__EJERCICIO__.
Copia sin cambios las líneas del material, empezando por la que contiene "This screenshot has height=868, width=1396." y terminando en la última línea del material, ambas incluidas.

__FRAGMENTOS DE DATOS__.
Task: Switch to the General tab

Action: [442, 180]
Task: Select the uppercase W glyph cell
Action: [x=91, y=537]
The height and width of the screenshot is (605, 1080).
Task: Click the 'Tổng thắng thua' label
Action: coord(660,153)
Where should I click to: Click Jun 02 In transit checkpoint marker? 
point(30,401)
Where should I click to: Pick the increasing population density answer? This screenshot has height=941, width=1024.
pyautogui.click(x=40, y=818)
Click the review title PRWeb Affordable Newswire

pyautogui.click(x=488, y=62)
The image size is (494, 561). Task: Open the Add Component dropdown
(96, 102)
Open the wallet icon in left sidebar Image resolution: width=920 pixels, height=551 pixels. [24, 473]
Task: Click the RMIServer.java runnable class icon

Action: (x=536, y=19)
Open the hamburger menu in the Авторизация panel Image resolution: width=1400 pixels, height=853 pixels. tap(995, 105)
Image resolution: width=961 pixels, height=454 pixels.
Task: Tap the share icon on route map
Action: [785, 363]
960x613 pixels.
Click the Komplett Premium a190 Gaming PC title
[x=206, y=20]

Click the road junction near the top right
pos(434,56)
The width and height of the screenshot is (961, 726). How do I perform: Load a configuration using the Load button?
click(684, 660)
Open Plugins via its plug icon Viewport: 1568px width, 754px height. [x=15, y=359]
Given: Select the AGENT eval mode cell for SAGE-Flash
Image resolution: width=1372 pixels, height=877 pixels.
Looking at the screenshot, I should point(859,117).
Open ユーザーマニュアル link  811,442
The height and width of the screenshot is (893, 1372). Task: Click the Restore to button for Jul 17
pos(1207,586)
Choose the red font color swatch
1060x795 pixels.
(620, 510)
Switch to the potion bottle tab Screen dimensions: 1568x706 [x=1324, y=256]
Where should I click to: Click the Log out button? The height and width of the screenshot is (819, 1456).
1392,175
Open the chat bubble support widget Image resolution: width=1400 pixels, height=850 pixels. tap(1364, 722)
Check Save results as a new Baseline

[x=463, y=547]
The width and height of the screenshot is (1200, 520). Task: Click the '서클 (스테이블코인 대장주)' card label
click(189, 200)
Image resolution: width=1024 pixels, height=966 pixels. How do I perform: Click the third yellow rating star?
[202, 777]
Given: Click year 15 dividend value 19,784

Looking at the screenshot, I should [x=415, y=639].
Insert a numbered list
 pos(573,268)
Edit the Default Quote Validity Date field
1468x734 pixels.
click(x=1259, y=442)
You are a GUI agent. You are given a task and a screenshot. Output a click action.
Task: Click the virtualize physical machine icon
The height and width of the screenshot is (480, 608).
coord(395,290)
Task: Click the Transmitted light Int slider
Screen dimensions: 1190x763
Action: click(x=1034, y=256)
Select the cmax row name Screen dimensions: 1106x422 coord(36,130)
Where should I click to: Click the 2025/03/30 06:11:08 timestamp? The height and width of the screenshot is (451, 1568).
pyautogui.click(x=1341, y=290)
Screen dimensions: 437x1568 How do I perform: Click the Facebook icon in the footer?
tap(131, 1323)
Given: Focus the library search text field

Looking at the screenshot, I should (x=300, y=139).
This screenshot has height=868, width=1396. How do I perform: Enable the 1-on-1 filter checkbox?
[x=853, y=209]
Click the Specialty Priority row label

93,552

__RESPUESTA__.
This screenshot has height=868, width=1396. How do I perform: Enable the 1-on-1 filter checkbox?
[x=853, y=209]
Click the Specialty Priority row label

93,552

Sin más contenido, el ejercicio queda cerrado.